Archive for the ‘Linux’ Category
Amazon S3 backup just saved my butt
My LVM volume
As I sit here waiting for dd_rescue to try to salvage what’s left of my 500GB hard drive, and wondering what will become of the 1.75 TB LVM volume that is now toast, I count my lucky stars that I decided a month ago to finally fix that new backup system that I was thinking about – had I not done that, 5000+ photos, including from our wedding, would’ve been down the drain. I feel like I just finished backing up everything yesterday, and it’s already saved me from disaster.
Let me take a step back. For years, I’ve used Logical Volume Manager to manage the volume that I store my movies and TV shows on. The advantage of LVM is, that it abstracts away the physical drives – to my apps, it’s just one large hard drive, but I can use the admin tools to add and remove drives without formatting.
That’s all well and good, but the big caveat to running drives like this, is that if any one of them fails, the whole volume is gone. I knew this going into it, so I made sure that any data I really cared about had another copy somewhere.

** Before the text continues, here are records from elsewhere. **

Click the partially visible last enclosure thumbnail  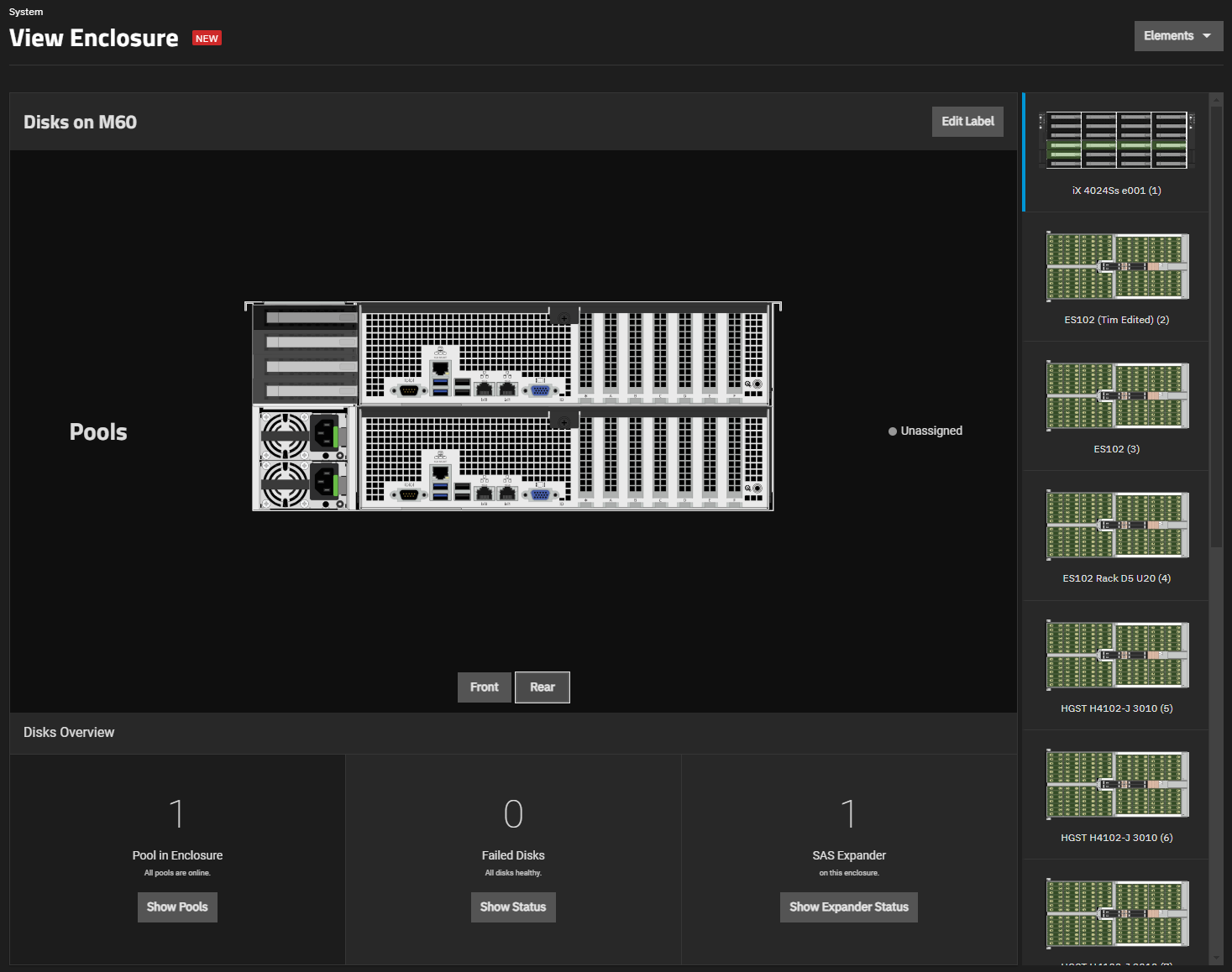point(1116,914)
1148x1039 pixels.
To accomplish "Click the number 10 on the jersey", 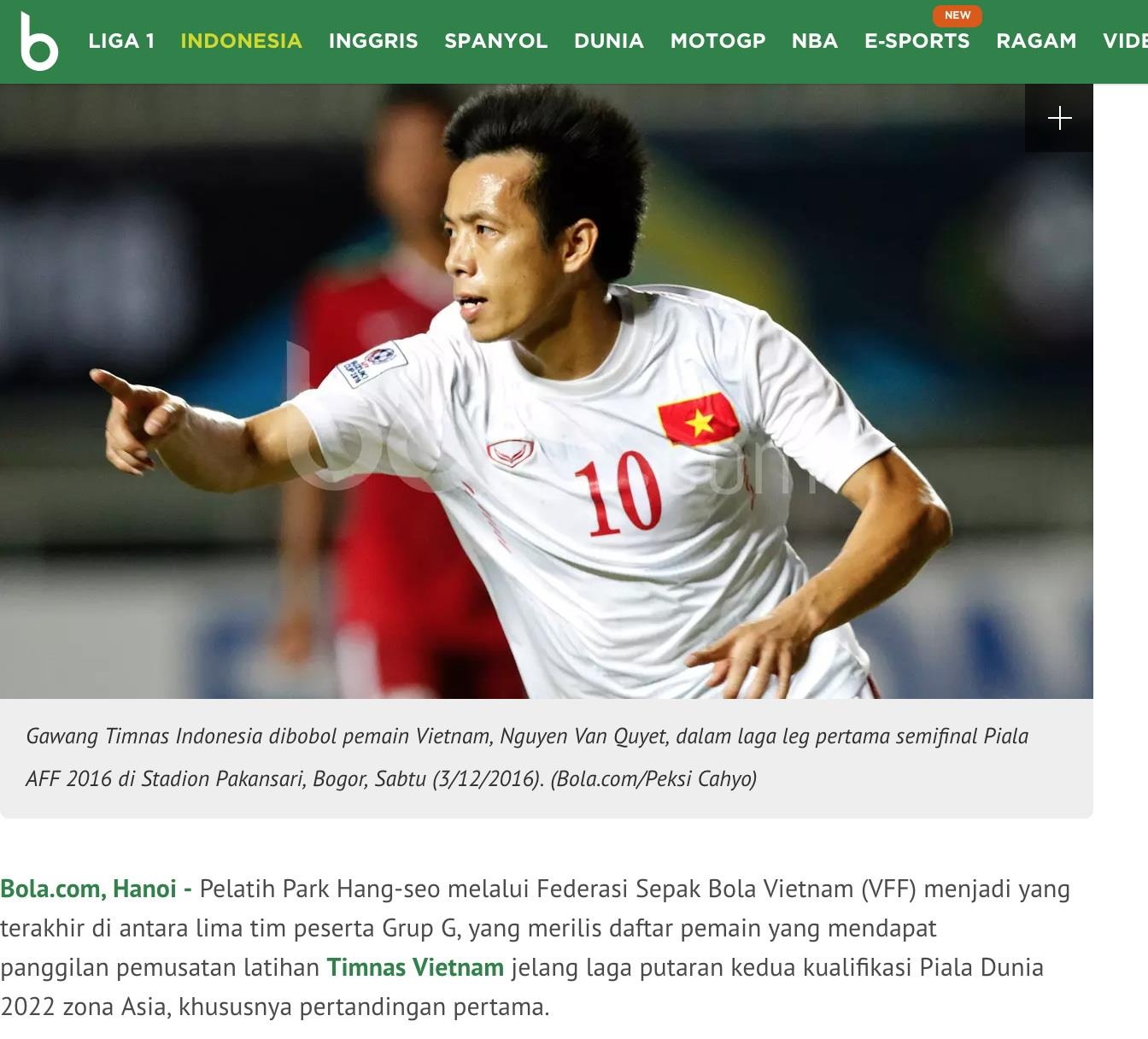I will click(x=618, y=493).
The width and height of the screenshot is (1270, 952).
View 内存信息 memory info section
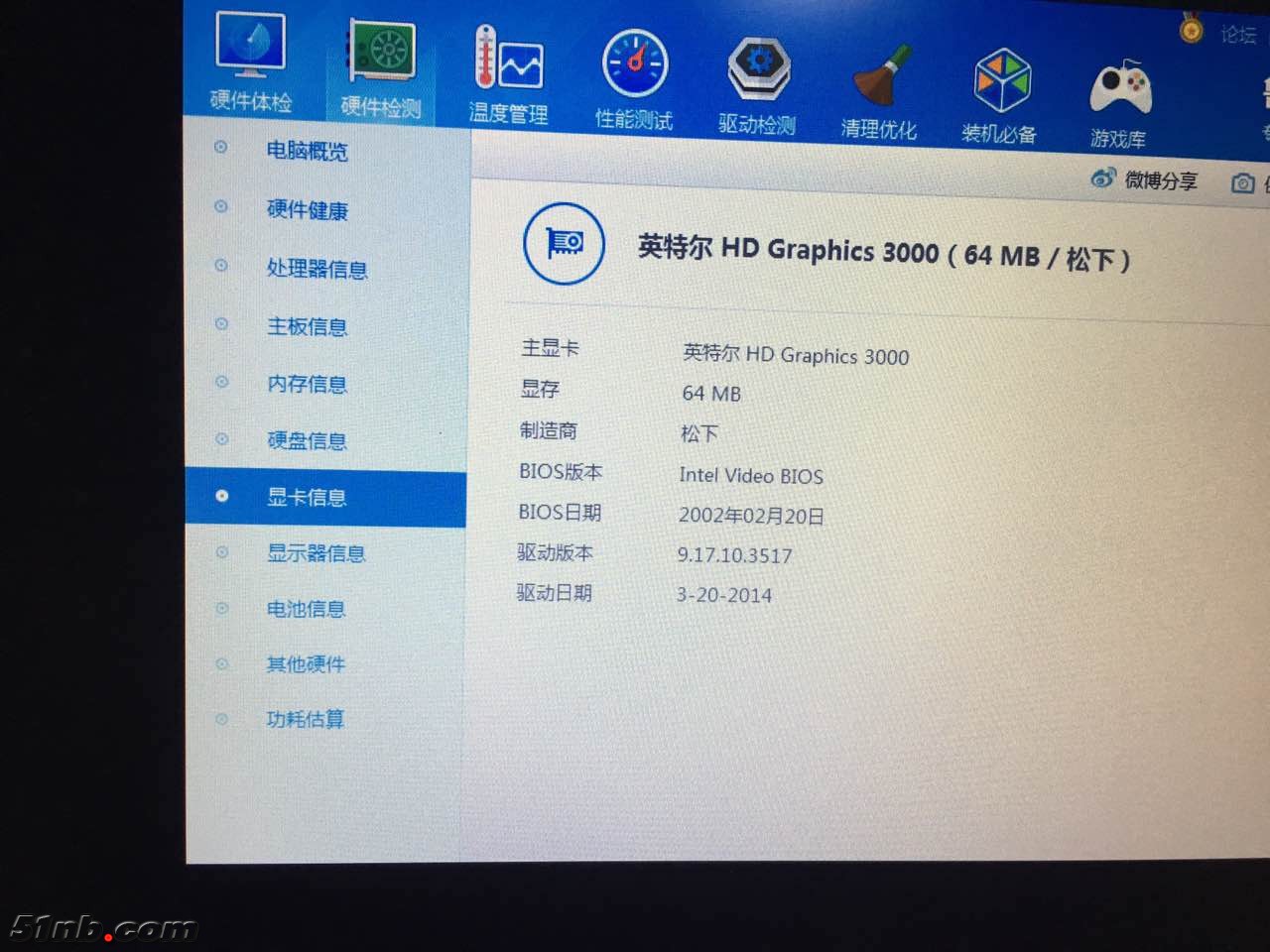(307, 384)
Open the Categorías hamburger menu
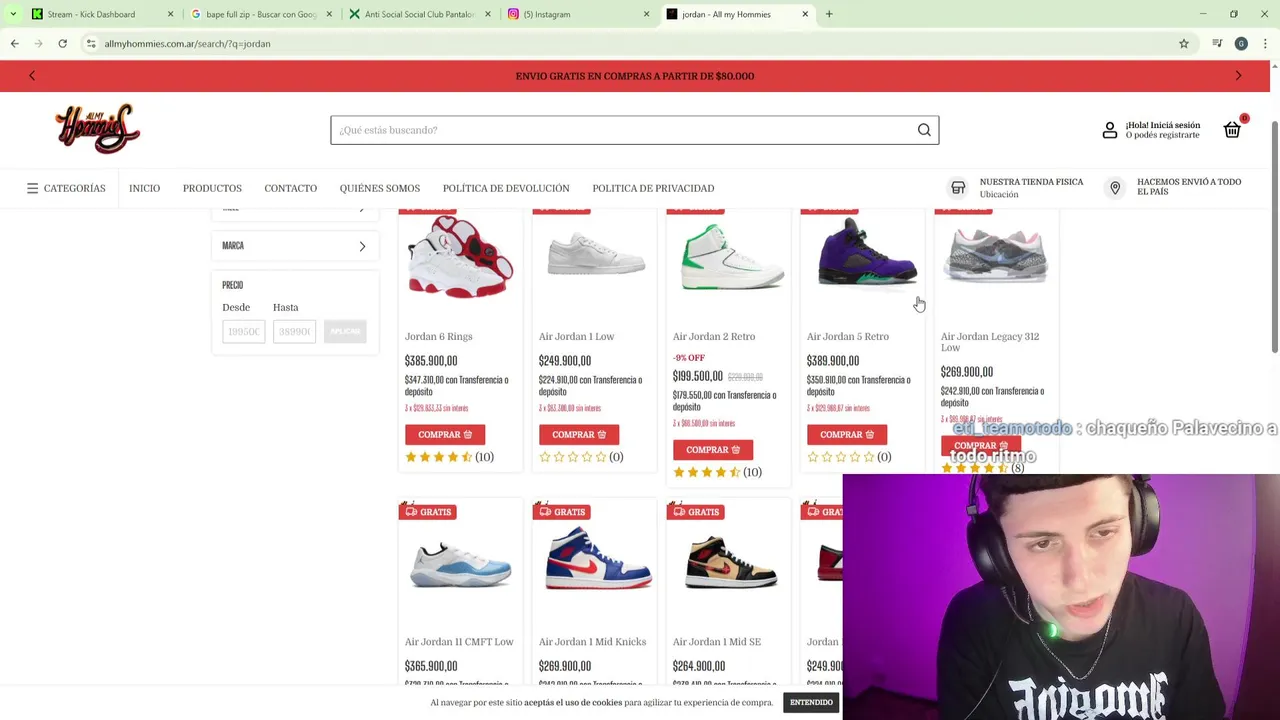Screen dimensions: 1280x720 pos(66,188)
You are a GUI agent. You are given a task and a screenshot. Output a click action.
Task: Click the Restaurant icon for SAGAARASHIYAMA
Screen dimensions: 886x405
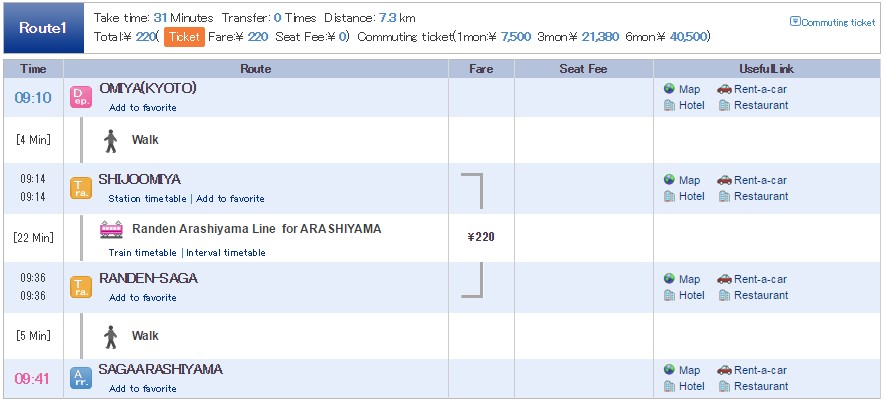(724, 386)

So originally, I had a setup which ended up rsync’ing to this website, which is hosted on Linode, who I very much recommend by the way – I’ve used it for years and support is fantastic and the site is pretty powerful. That worked fine until I bought my wife a DSLR, and her great but giant photos caused my 4GB of diskspace to vanish. So for a long time, I just gave up on backup, and since the photos folder is so gigantic, the only place I could put it is on the previously mentioned storage volume and symlink it to where it should be. Bad developer, no Twinkie!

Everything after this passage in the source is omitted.